Rio de Janeiro in the 19th century The Court in Brazil

Despite its major economic development at the end of the 18th Century, Portugal was not able to follow the steps of other European countries, chiefly England, with which it maintained close commercial ties and where the industrial revolution was proceeding at full steam. The State, tied to an ancien régime, showed itself to be worried and confused by the new things from the French Revolution, but refused any kinds of reform, thus paralysing the Kingdom and disturbing economic growth.

With the invasions of Portugal by the French troops of Napoleon - in 1807, 1809 and 1810, the King, D. Joćo VI, moved to Brazil and declared Rio de Janeiro capital of the empire. He would stay there for around a decade and Portugal thus became the only European state to have its representative and respective court outside the continent. This move to the tropics by a court which was a hostage to the formalism and etiquette of Europe, forever changed the image which the inhabitants of the Brazilian colony had of their King and would lead later to the independence of Brazil in the first quarter of the 19th Century.

Having been one of the first States to have an absolutist regime, and as such even ahead of its time, Portugal rejected any reform and change to a constitutional system would only happen in the middle of the 19th Century after a bloody civil war. On the one side, the liberals headed by D. Pedro, oldest son of D. Joćo VI and emperor of Brazil, would demand a Constitution and argue for profound changes within the mechanisms of the State. On the other, the followers of D. Miguel, the youngest son of the Portuguese King, who supported a return to the traditional monarchy in which the power of the King could not be contested nor limited by constitutions.

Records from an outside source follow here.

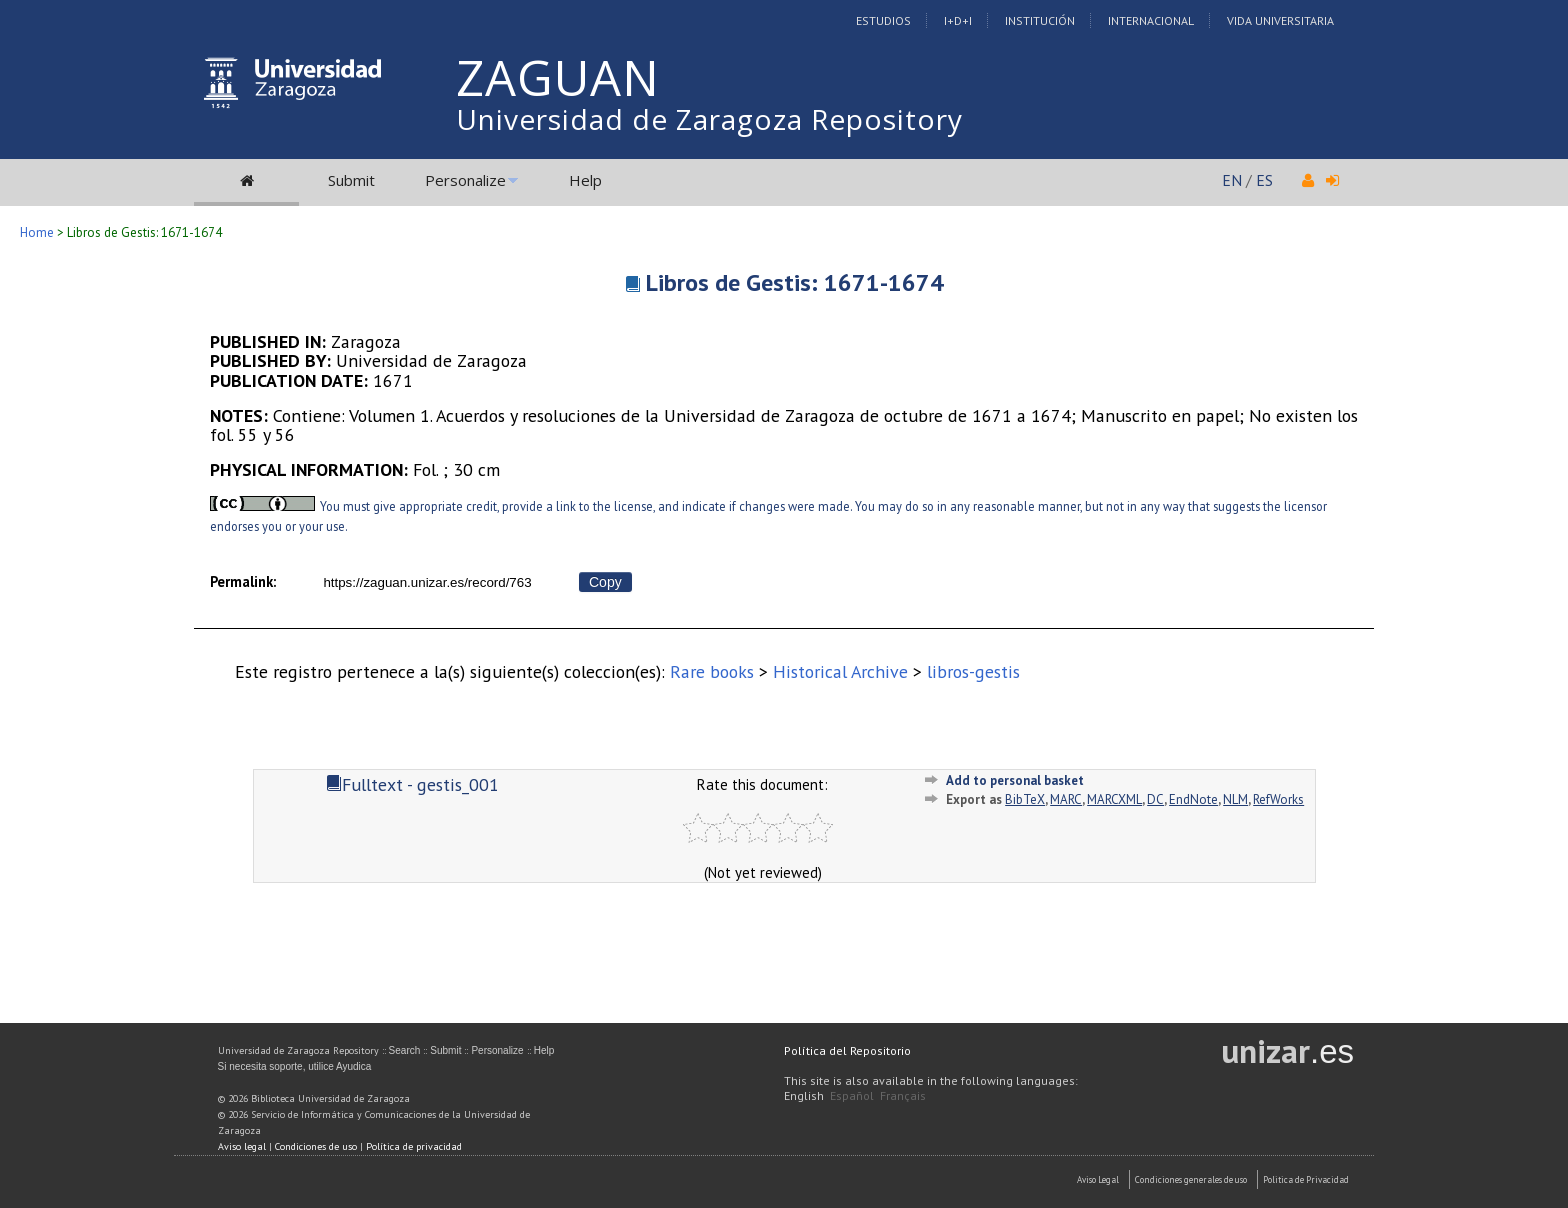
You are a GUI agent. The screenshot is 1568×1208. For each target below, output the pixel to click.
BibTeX (1025, 799)
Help (585, 180)
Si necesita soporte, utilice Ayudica (295, 1066)
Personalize (465, 180)
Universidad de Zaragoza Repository (709, 119)
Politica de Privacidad (1306, 1179)
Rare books (712, 671)
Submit (351, 180)
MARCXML (1114, 799)
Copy (605, 582)
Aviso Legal (1098, 1179)
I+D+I (958, 20)
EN (1232, 180)
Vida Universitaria (1280, 20)
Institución (1040, 20)
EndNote (1193, 799)
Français (903, 1095)
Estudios (883, 20)
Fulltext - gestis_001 (412, 784)
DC (1155, 799)
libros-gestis (973, 671)
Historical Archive (840, 671)
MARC (1066, 799)
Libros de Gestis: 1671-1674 (795, 282)
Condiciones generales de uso (1191, 1179)
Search (405, 1050)
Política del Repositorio (847, 1050)
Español (852, 1095)
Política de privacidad (414, 1146)
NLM (1235, 799)
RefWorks (1278, 799)
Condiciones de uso (316, 1146)
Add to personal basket (1015, 780)
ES (1264, 180)
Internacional (1151, 20)
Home (37, 232)
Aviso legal (242, 1146)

The liberals ended up winning, but the economic destruction caused not only by the civil war, but also by the French invasions and the loss of Brazil, led to a long period of political instability and economic decline. Thus is was that the State turned to Africa, where it still held extensive lands, though without the means to populate them or defend them militarily, at a time when the great powers were carrying out a policy of effective occupation of their African colonies. 

Portugal thus worked on the colonisation of its territories of Angola and Mozambique, and reinforced this with a military occupation. The dream of a new Brazil - this time in Africa and coast to coast, uniting Angola and Mozambique through territories regularly crossed, but never occupied, was impeded by the English imperial ambitions, in an locking of arms which the British Empire ended up winning. The Portuguese monarchy, fatally wounded by the successive concessions made to the English, started to become even more unpopular; Republican movements started to gain ground.